Um es gleich zu sagen, ich liebe Feuerwerk. Vor allem ganz große, so wie zur Pyronale oder eben zu Silvester. Meistens sehe ich mir das Höhenfeuerwerk in Berlin an. Wenn ich nicht am Brandenburger Tor bin oder vielmehr sein muss (mir ist das zu voll), suche ich mir eine Location, von der aus ich das Spektakel bewundern kann. Dieses Jahr hoffe ich darauf, dass es hier im Riesengebirge keinen Nebel gibt und ich das Feuerwerk über Spindlermühle genießen kann.
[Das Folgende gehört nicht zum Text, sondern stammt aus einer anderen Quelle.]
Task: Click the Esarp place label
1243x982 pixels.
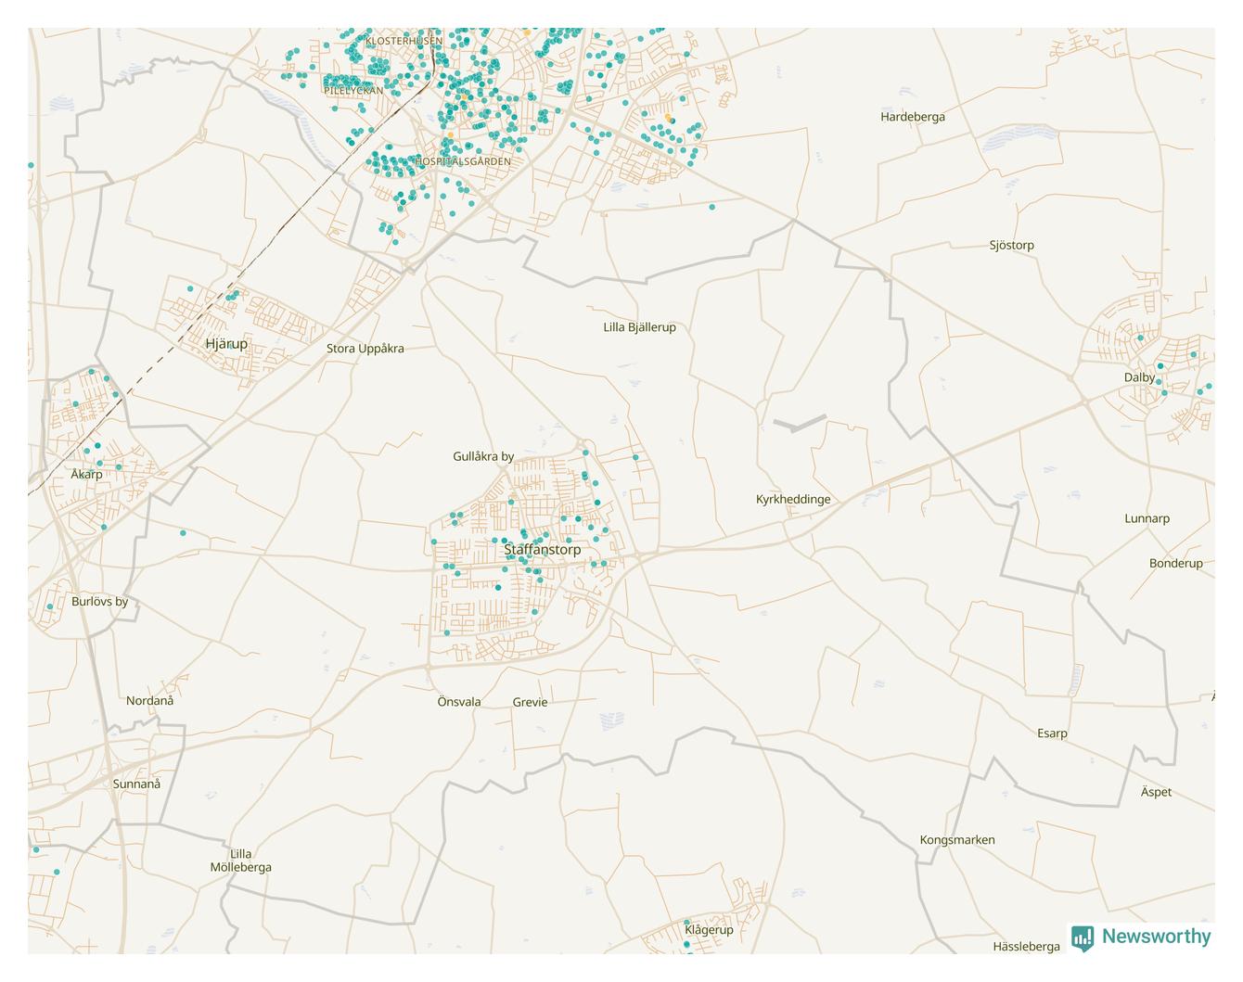Action: pos(1052,733)
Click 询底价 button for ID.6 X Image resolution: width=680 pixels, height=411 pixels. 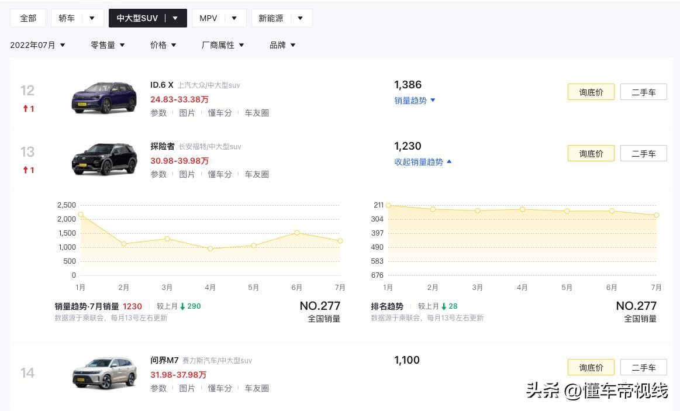tap(591, 92)
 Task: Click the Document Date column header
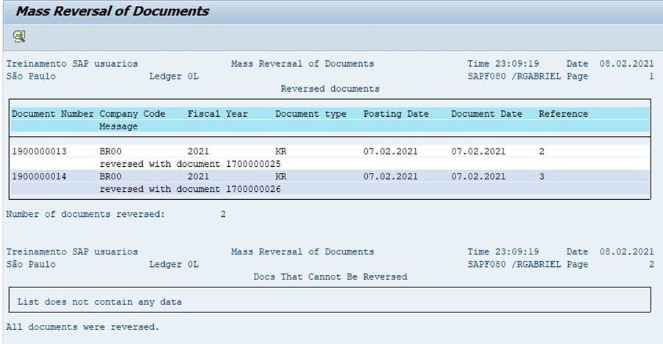tap(486, 114)
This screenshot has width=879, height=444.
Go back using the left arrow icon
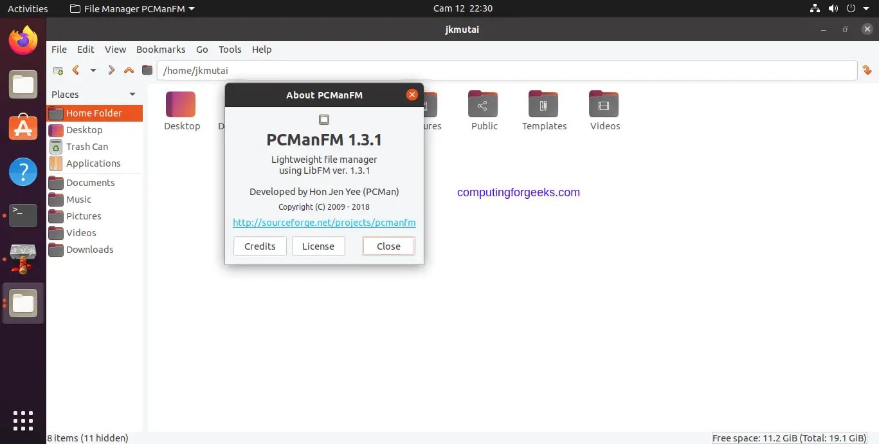pos(75,70)
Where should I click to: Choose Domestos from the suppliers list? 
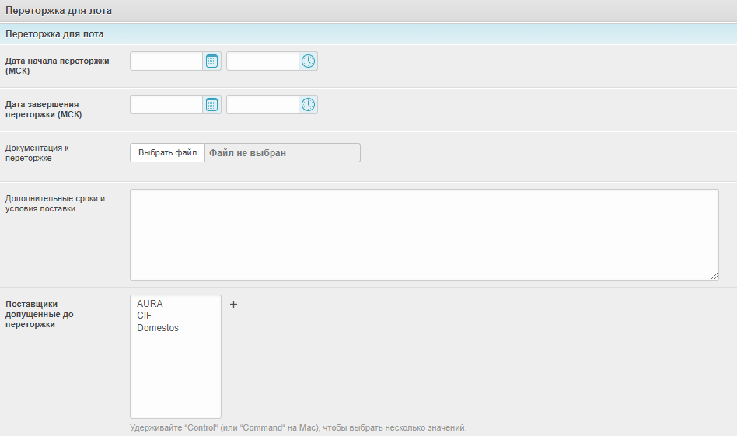[x=158, y=328]
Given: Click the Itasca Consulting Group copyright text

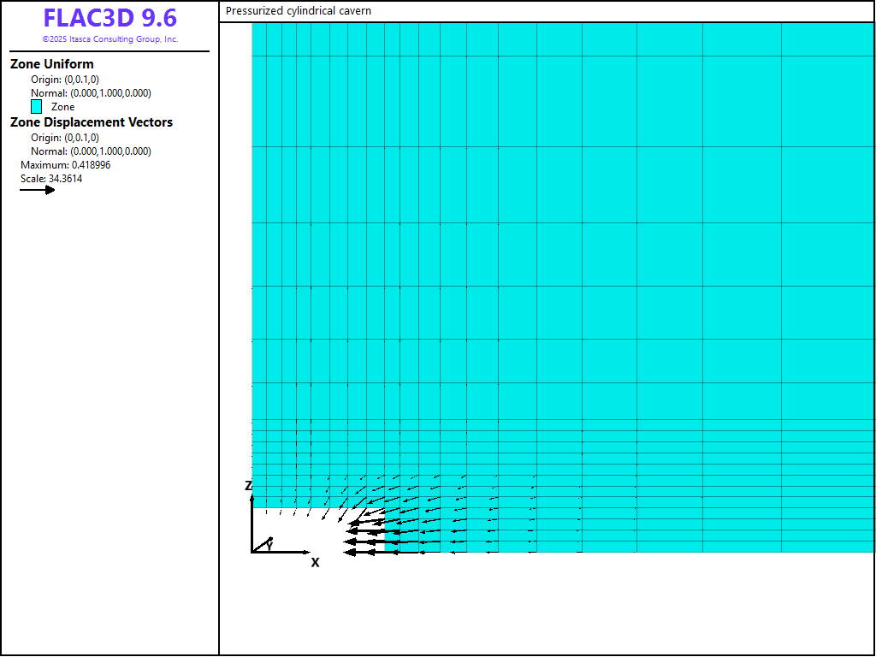Looking at the screenshot, I should click(x=110, y=39).
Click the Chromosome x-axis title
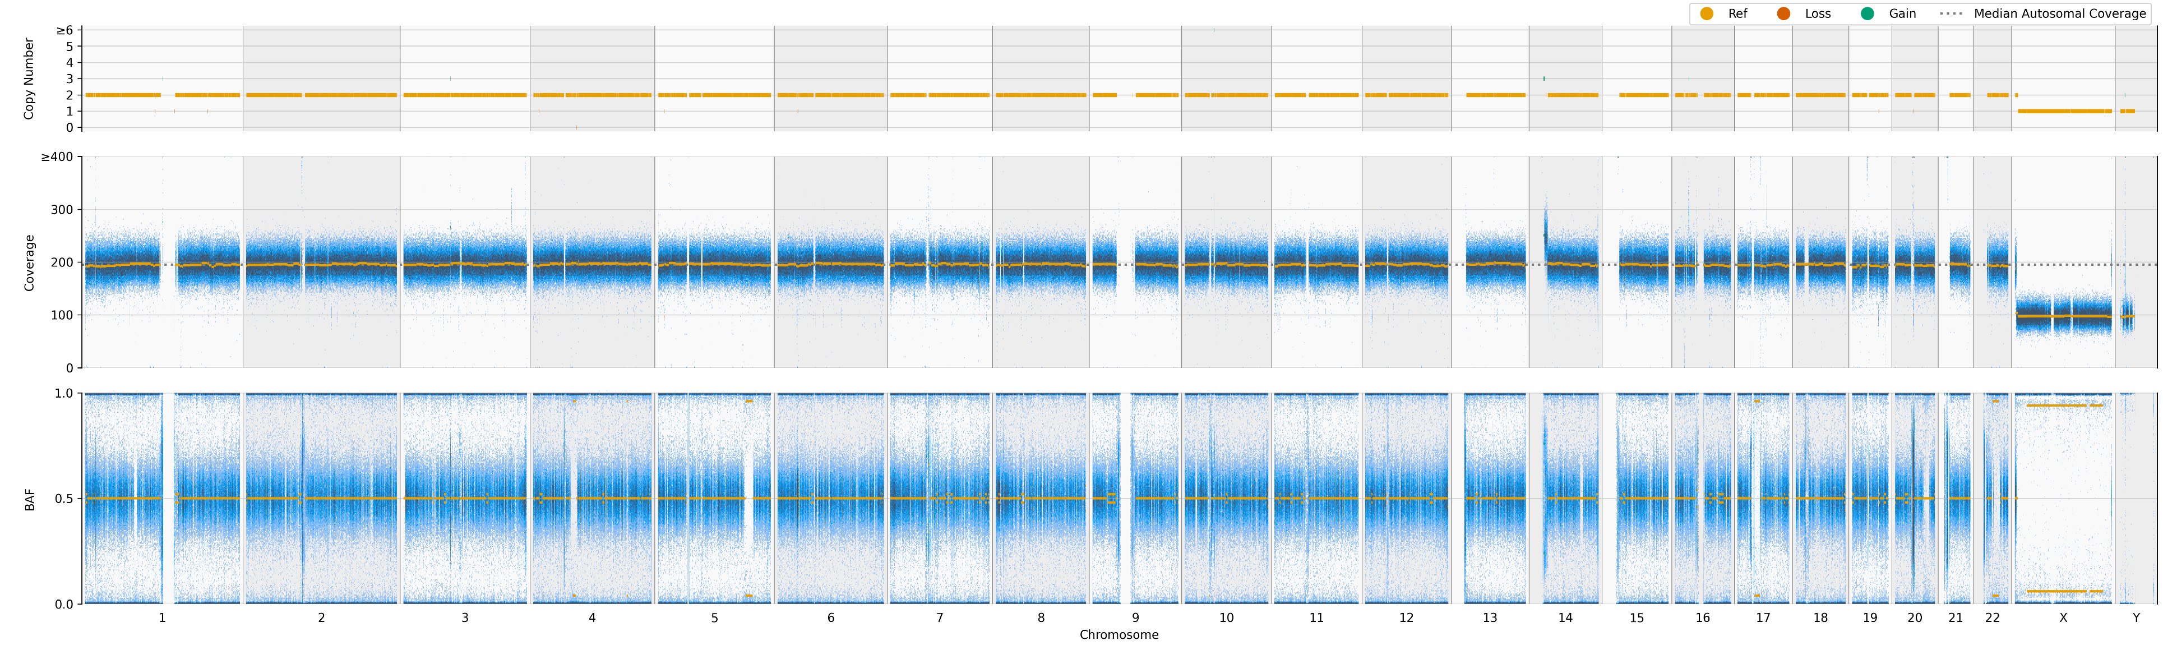This screenshot has height=659, width=2163. click(x=1118, y=635)
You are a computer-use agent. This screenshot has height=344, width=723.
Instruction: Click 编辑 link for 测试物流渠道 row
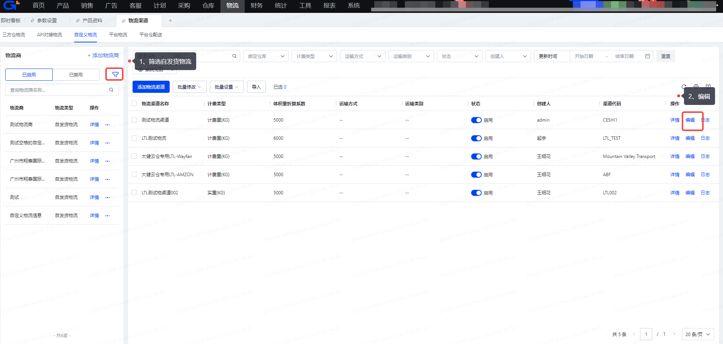coord(690,120)
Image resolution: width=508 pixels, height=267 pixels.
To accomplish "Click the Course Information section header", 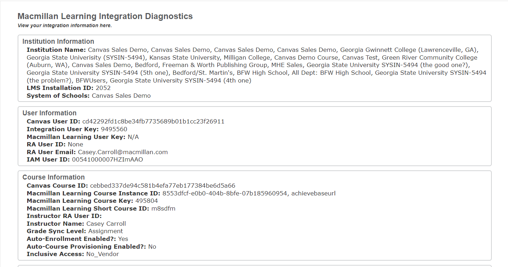I will click(54, 177).
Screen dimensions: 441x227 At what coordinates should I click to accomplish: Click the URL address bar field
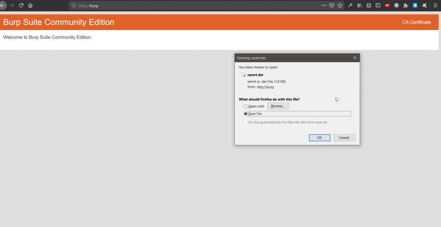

Ich gehöre allerdings nicht zu den vielen Menschen, die sich Silvester selber als Feuerwerker betätigen. Das hat nichts mit Geiz zu tun. Ich gehöre auch nicht zu denen, die sich den Spaß durch selbst ernannte Gutmenschen vermiesen lassen. Ich bin kein Fan von der jährlichen Aktion „Brot statt Böller“. Wieso soll ich, sollen wir, auf den einmaligen Spaß am Silvesterfeuerwerk verzichten? Ich sehe keinen Sinn darin. Wenn ich anderen Menschen helfen will, dann mache ich das aus dem Bewusstsein heraus, dass meine Hilfe sinnvoll ist. Hilfe soll auch mit mir etwas machen. Doch deshalb verzichten? Nein, ich halte das für keinen guten Weg – zumindest für mich.

Doch es gibt noch andere Silvesterbräuche, die mir sehr gut gefallen. So habe ich schon Weintrauben essen nach Zeit trainiert. Die Spanier haben den Brauch, zu jedem der zwölf mitternächtlichen Glockenschläge, die das neue Jahr einläuten, eine Weintraube zu essen und sich dabei etwas zu wünschen.  Klingt einfacher als es ist. Schließlich ist das Glück im kommenden Jahr nur hold, wer jede Sekunde eine Traube verspeist. Vorsicht, es gab schon Erstickungstote.

Wesentlich ungefährlicher ist der Brauch, an Silvester rote Wäsche zu tragen. Das zelebrieren seit einigen Jahrzehnten die Italiener. Ob die sich irgendwann in der Nacht gegenseitig zeigen, dass sie rote  Dessous tragen? Ein kaum zu toppender Brauch und eine Geldausgabe, die nachhaltiger als die für Feuerwerk oder Weintrauben ist. Rote Boxershorts oder Slips kann Mann auch das Jahr über tragen. Da kann es dann auch häufiger krach bum machen.

Nun wartet mein Frühstück im Hotel „Hanicka“ hier in Spindlermühle.

Ihnen wünsche ich ein genussvolles Frühstück. Bitte warten Sie mit krach bum (ich meine das Feuerwerk) noch bis zur Silvesternacht.